→ PROMPT
Write out only the lines from the line that holds "Open the Все участки dropdown" to the end of the listing below, inclusive, with the pictures omitted.

··· ENTRIES SUPPLIED ···

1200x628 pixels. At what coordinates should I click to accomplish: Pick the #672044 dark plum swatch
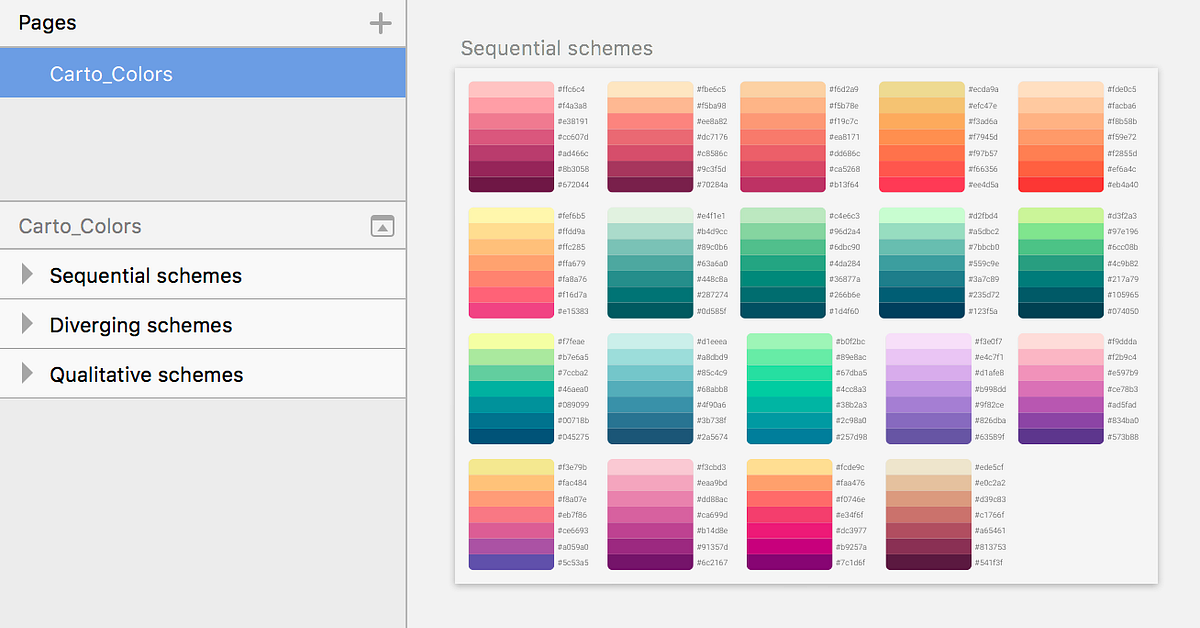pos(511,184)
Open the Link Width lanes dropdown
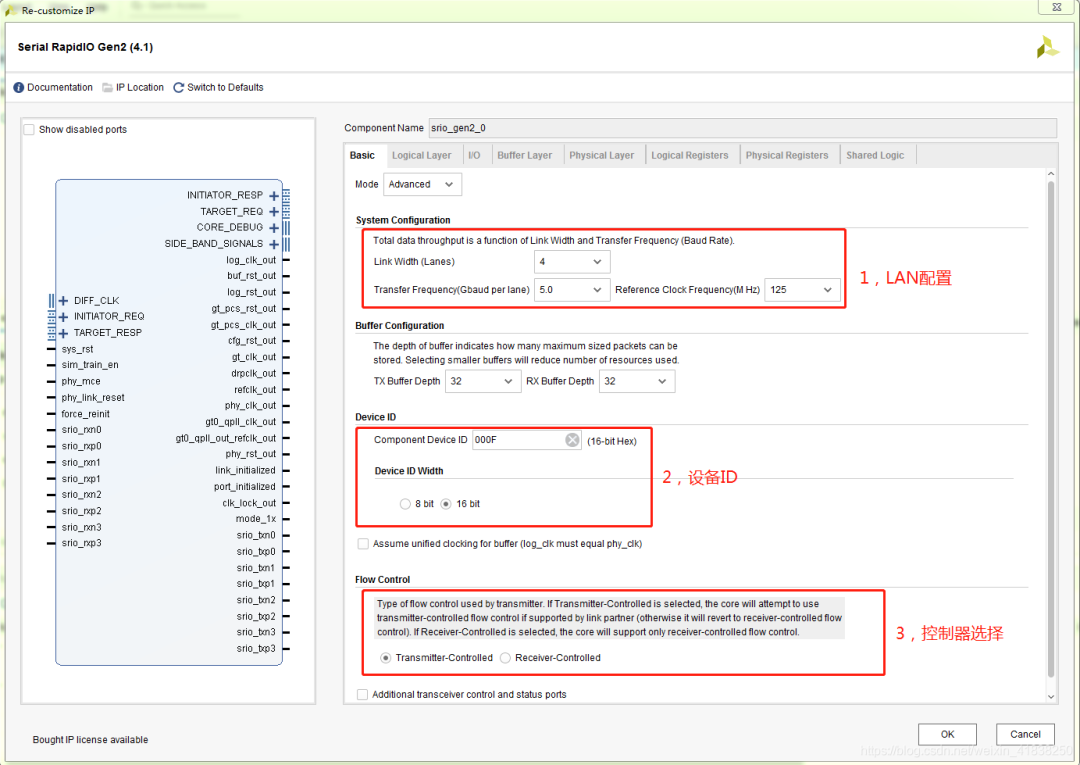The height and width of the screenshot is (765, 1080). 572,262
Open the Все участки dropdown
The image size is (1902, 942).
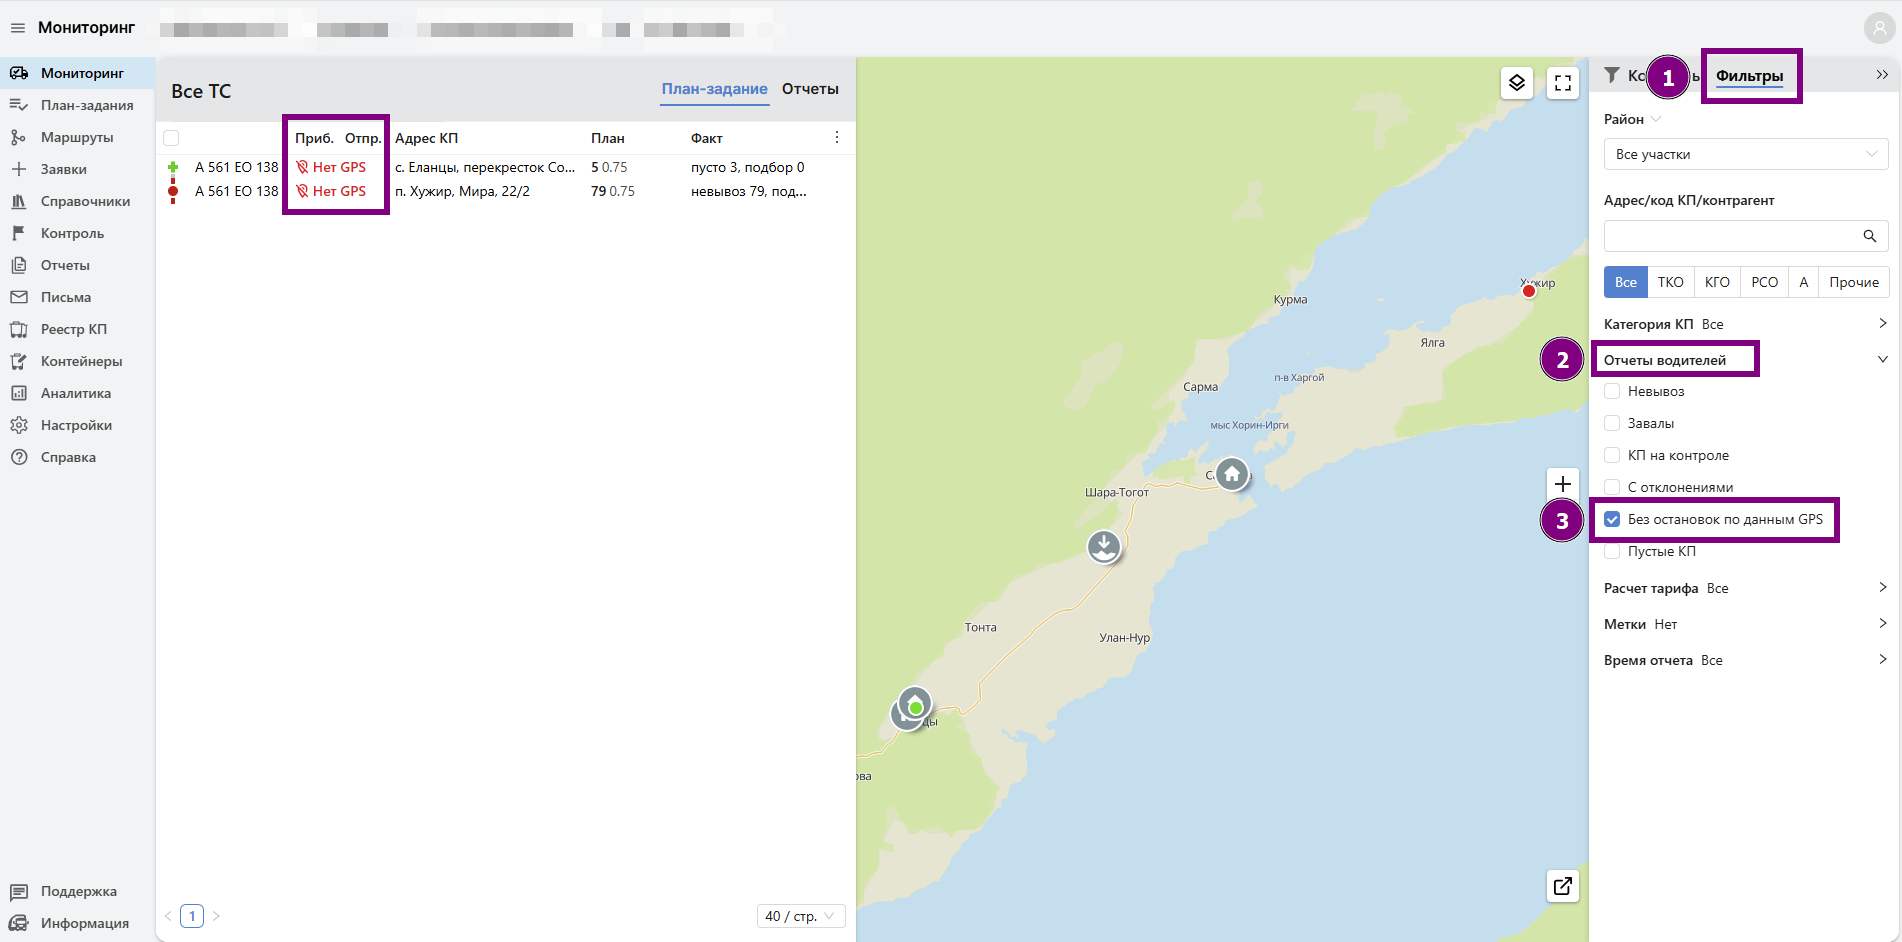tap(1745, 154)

···

→ TASK OUTPUT
Open the Все участки dropdown
The image size is (1902, 942).
tap(1745, 154)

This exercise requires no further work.